* **What you will do**: Find each line in the data below that contains the string "computer", and copy those lines in full.

* **Material shown**:
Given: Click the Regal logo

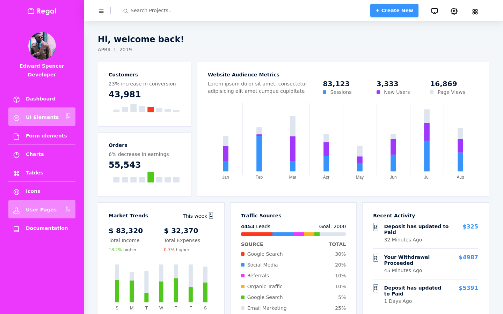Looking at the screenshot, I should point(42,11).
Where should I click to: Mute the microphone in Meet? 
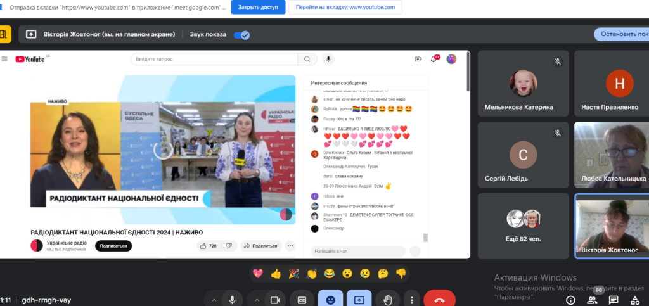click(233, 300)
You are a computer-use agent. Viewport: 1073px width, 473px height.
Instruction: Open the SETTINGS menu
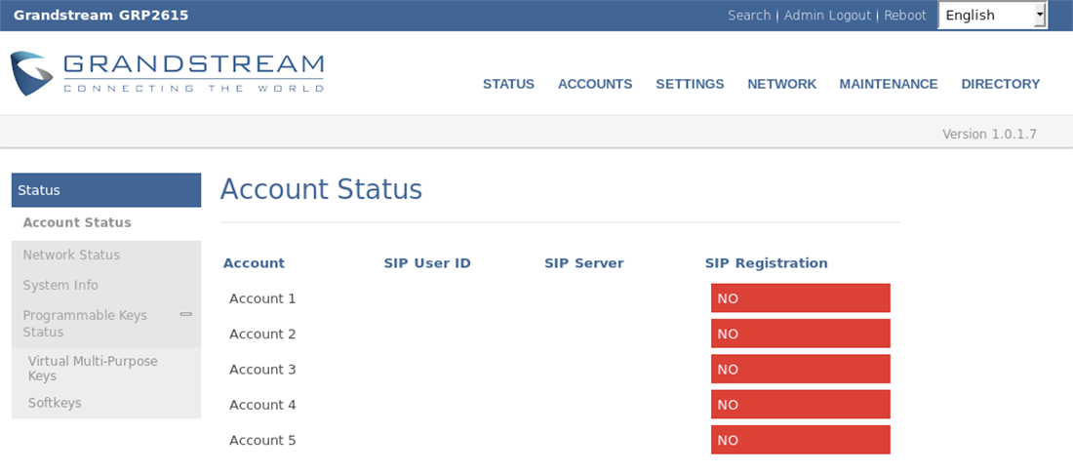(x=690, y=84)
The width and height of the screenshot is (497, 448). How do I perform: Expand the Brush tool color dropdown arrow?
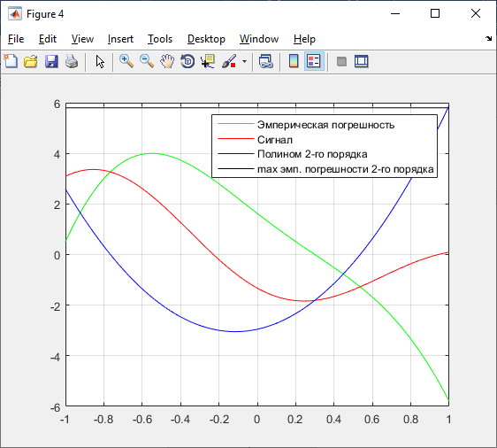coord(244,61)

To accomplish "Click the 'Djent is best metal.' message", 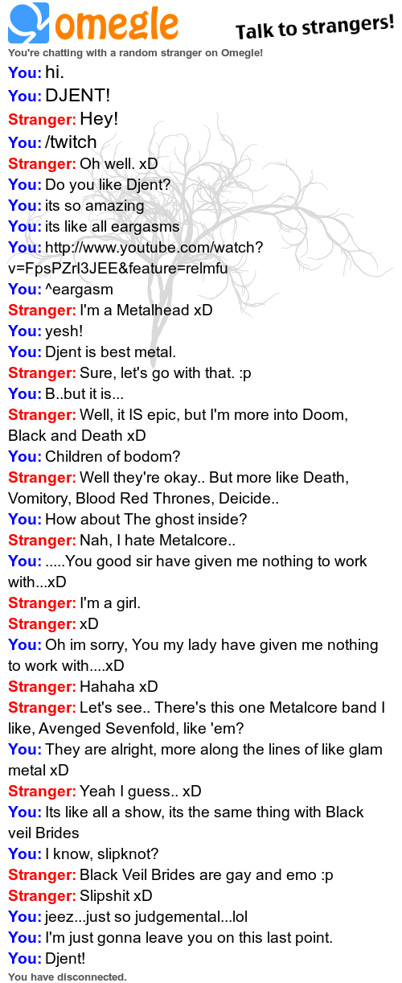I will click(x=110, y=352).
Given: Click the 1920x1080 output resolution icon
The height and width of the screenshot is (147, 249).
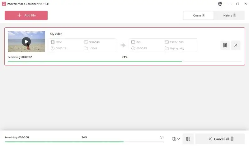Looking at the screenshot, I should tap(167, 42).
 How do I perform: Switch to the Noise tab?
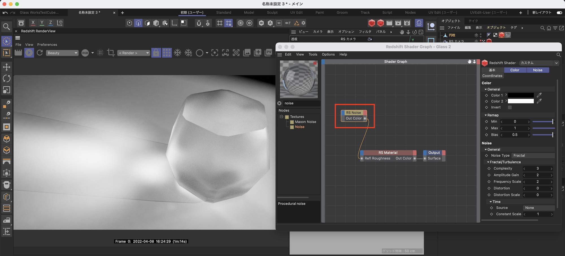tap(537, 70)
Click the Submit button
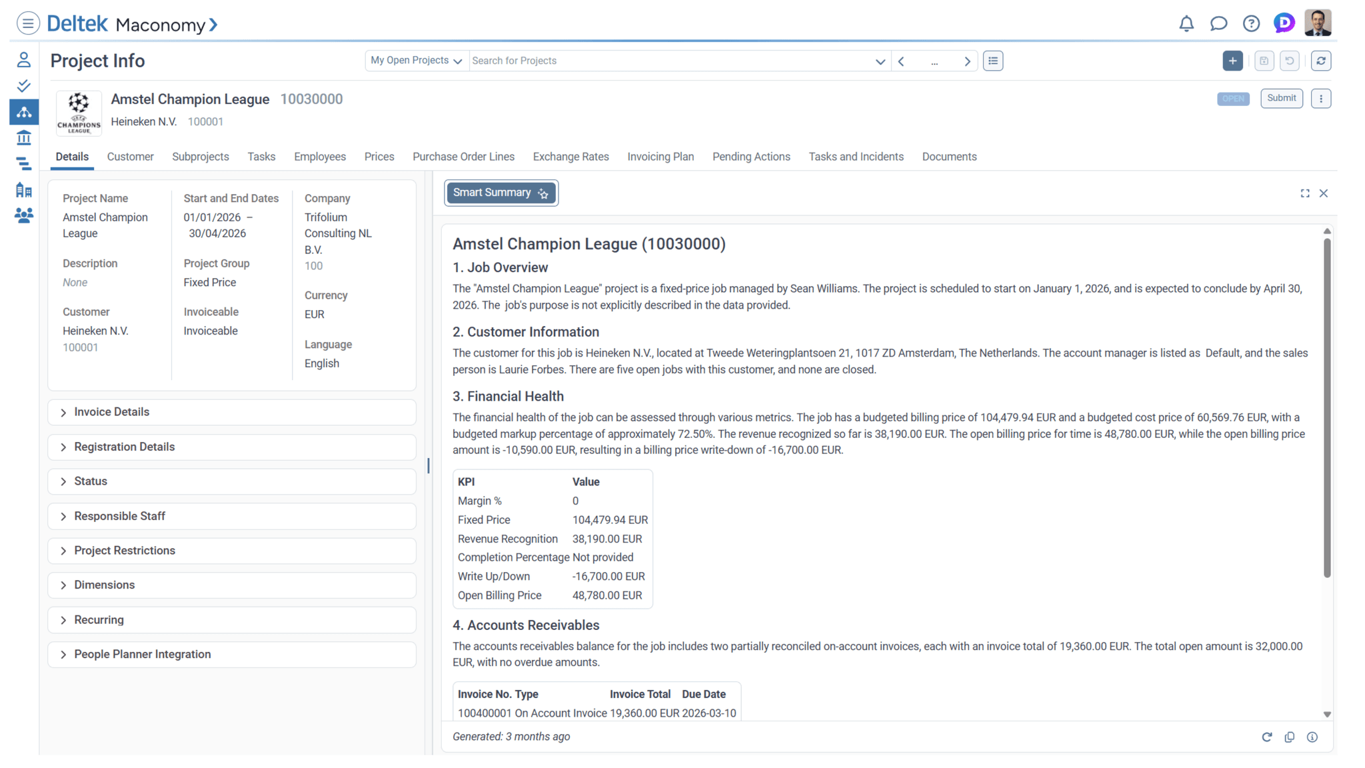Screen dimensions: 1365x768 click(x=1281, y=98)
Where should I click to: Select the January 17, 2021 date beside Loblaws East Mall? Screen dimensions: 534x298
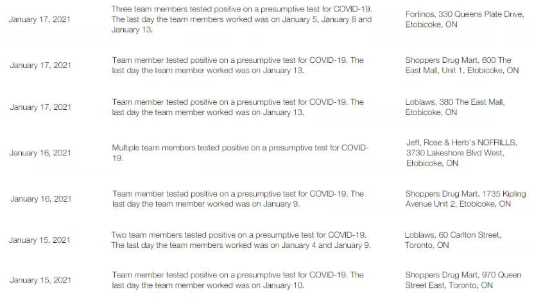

--

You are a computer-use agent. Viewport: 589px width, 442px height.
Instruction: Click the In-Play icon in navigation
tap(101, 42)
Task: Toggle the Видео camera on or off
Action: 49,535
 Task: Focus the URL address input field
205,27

* **Final result**:
You are a computer-use agent. Viewport: 1073px width, 473px height.
You are a computer-use agent. Viewport: 589px width, 442px height.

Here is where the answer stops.